“Amici italiani smettetela di promuovere i vostri salumi, il vostro parmigiano e le vostre eccellenze. Cari francesi non dovreste essere così orgogliosi di essere il Paese con i 365 formaggi diversi. E voi amici austriaci nascondete la vostra cotoletta”. Inizia con ironia la lettera aperta scritta da Copa-Cogeca per contestare il nuovo documento di Greenpeace sulla promozione dei prodotti agricoli da parte dell’Unione Europea.
Le due organizzazioni di agricoltori europei contestano il dato estrapolato da Greenpeace riguardo ai 250 milioni di euro spesi tra il 2016-2020 dall’Unione Europea esclusivamente per la promozione della carne e dei latticini. “La cifra citata ha lo scopo di scioccare, di rendere indimenticabile un tweet”, spiega Copa-Cogeca. “Greenpeace non vi dirà che l’agricoltura è uno dei pochi settori che è riuscito a ridurre le sue emissioni di CO2 negli ultimi 20 anni, – si legge nella lettera – o che l’Europa ha i più alti standard al mondo per il benessere animale. Ciò che questa relazione non prenderà in considerazione è che se decidessimo di smettere di promuovere la produzione alimentare europea, gli altri Paesi non esiterebbero a continuare a farlo, e sarà certamente a discapito degli animali da allevamento e dell’ambiente, visto che parliamo di Paesi i cui standard sanitari e ambientali non si avvicinano minimamente a quelli che i nostri agricoltori devono rispettare in Europa”.
Inoltre, sempre secondo gli agricoltori: “Ciò che il rapporto di Greenpeace ha tralasciato è che questi 250 milioni di euro utilizzati per la promozione di carne e latticini rappresentano, sì, il 32% del budget, ma sono in linea con il valore di mercato della produzione agro-zootecnica dell’UE che nel 2019 copriva esattamente il 38,6% dell’intera produzione. Lo stesso vale per frutta e verdura. Greenpeace afferma che solo il 19% del budget è dedicato a frutta e verdura, ma questo è in linea con il 20% della quota di mercato che questi prodotti rappresentano all’interno dell’intera produzione agricola dell’UE. Greenpeace afferma anche che solo il 9% dell’intero budget va al biologico. Ancora una volta, – prosegue la lettera – questo è del tutto in linea con la quota produzione di questi prodotti che arriva, infatti, all’8%. La conclusione che possiamo trarne è che la promozione dell’UE rispecchia la realtà della produzione in Europa. Se i fondi venissero ridistribuiti sulla base del ragionamento di Greenpeace, verrebbero utilizzati tutti? Inoltre se seguissimo le indicazioni di Greenpeace non rischieremmo di vedere il budget dedicato alla promozione del nostro prezioso patrimonio regionale riallocato per promuovere “crocchette” vegane o “fake meat” prodotta in laboratorio?”

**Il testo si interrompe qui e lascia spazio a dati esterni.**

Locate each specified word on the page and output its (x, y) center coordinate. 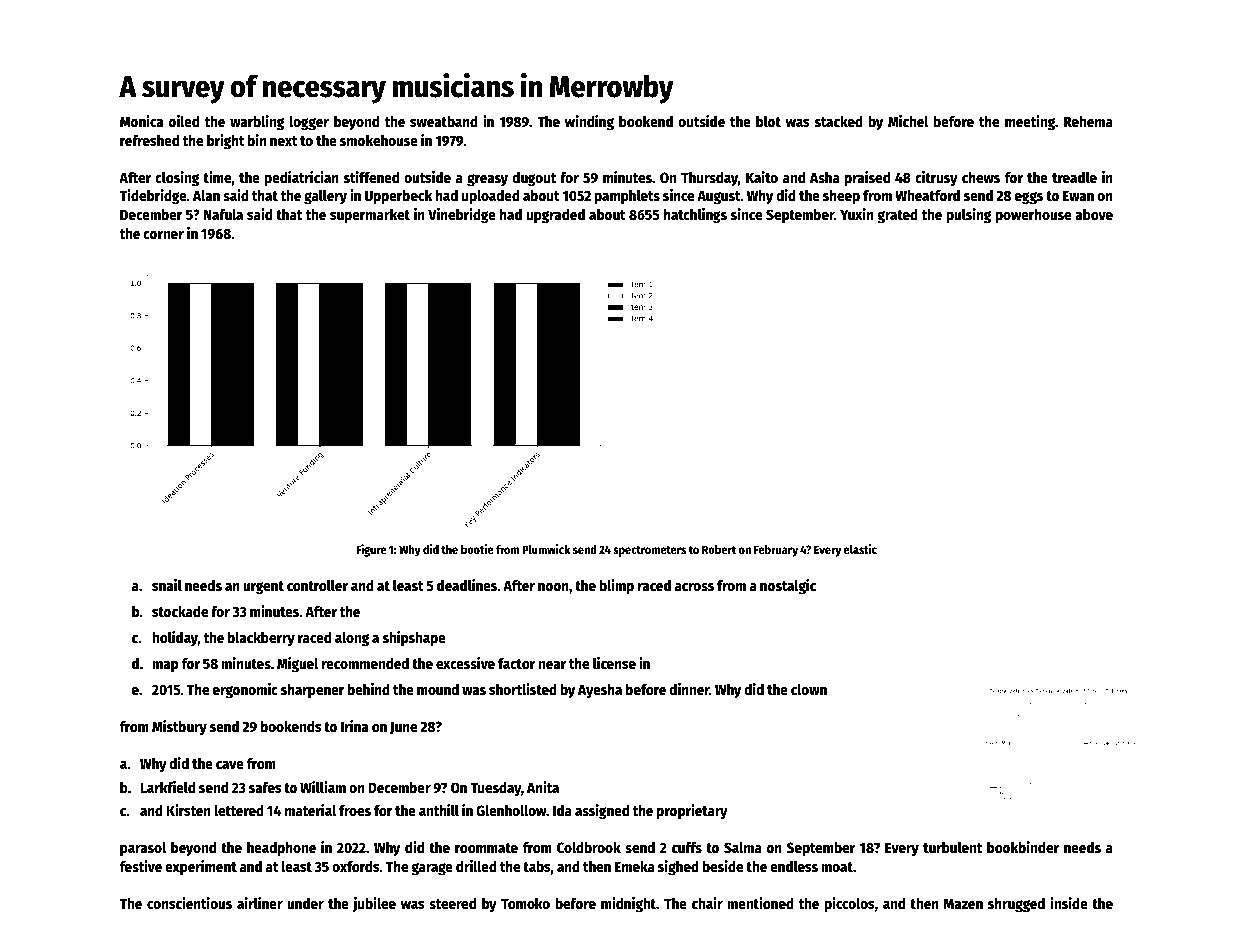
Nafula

“Il rapporto di Greenpeace attacca ‘l’agricoltura industriale’ come principale destinatario dei fondi della politica di promozione dell’UE. Ciò che Greenpeace non dirà, però, è che la maggior parte del budget per il mercato interno è dedicata a prodotti IGP, prodotti biologici o alimenti prodotti in modo sostenibile. Se guardiamo l’intera comunicazione di Greenpeace, questo rapporto è in definitiva solo una parte di un progetto molto più ampio: la veganizzazione della nostra alimentazione. A tal fine, Greenpeace sta promuovendo un’idea molto fuorviante, e cioè che esista una dottrina univoca in materia di ambiente o salute quando si tratta di allevamento”.

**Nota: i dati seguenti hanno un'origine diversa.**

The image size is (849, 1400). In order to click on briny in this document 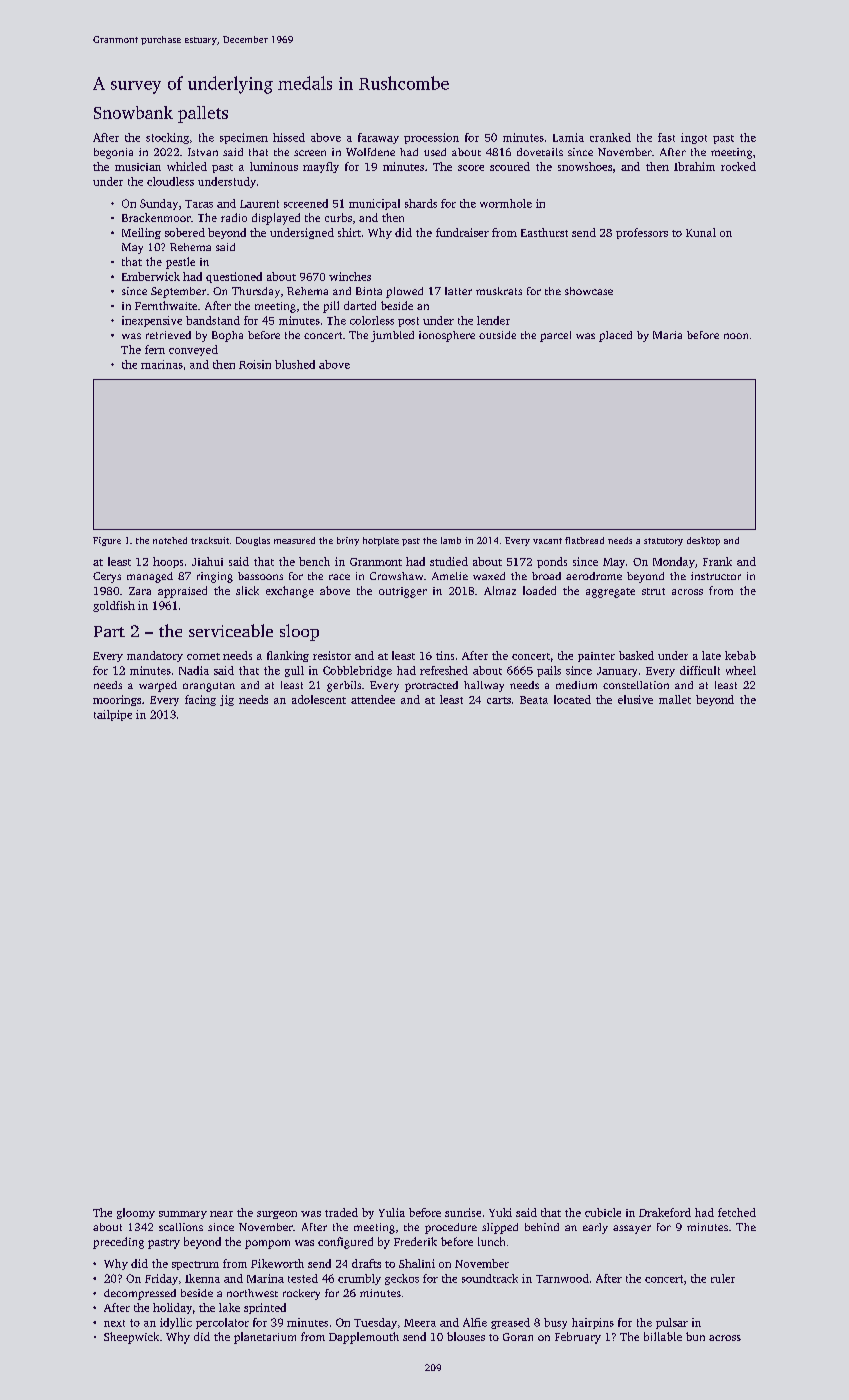, I will do `click(348, 541)`.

“La posta in gioco dietro la battaglia delle politiche di promozione è la visione del nostro sistema alimentare del futuro. Abbandoneremo parte del nostro patrimonio culinario, il nostro parmigiano, i nostri camembert, le nostre salsicce, il nostro filetto di maiale, la nostra costata in favore di alimenti sintetici il cui universo culinario è popolato da “hamburger” e “pepite” vegetariane? Rispetto ai 3,1 miliardi di euro investiti lo scorso anno in prodotti di imitazione a base vegetale, cosa rappresentano 250 milioni di euro investiti in 4 anni dalla Commissione europea per promuovere e proteggere il patrimonio culinario dell’UE?”
Conclude la lettera: “Questo approccio è purtroppo deleterio per il dibattito pubblico europeo in quanto alimenta una sorta di populismo contro il lavoro messo in atto dalla Commissione e dagli agricoltori dell’UE per migliorare la sostenibilità dell’agricoltura europea. Se applicato, potrebbe certamente portare ad un aumento delle importazioni da Paesi stranieri, come quelli del mercato Mercosur, danneggiando il nostro patrimonio culinario regionale, consentendo alle multinazionali di promuovere le loro nuove linee di prodotti”.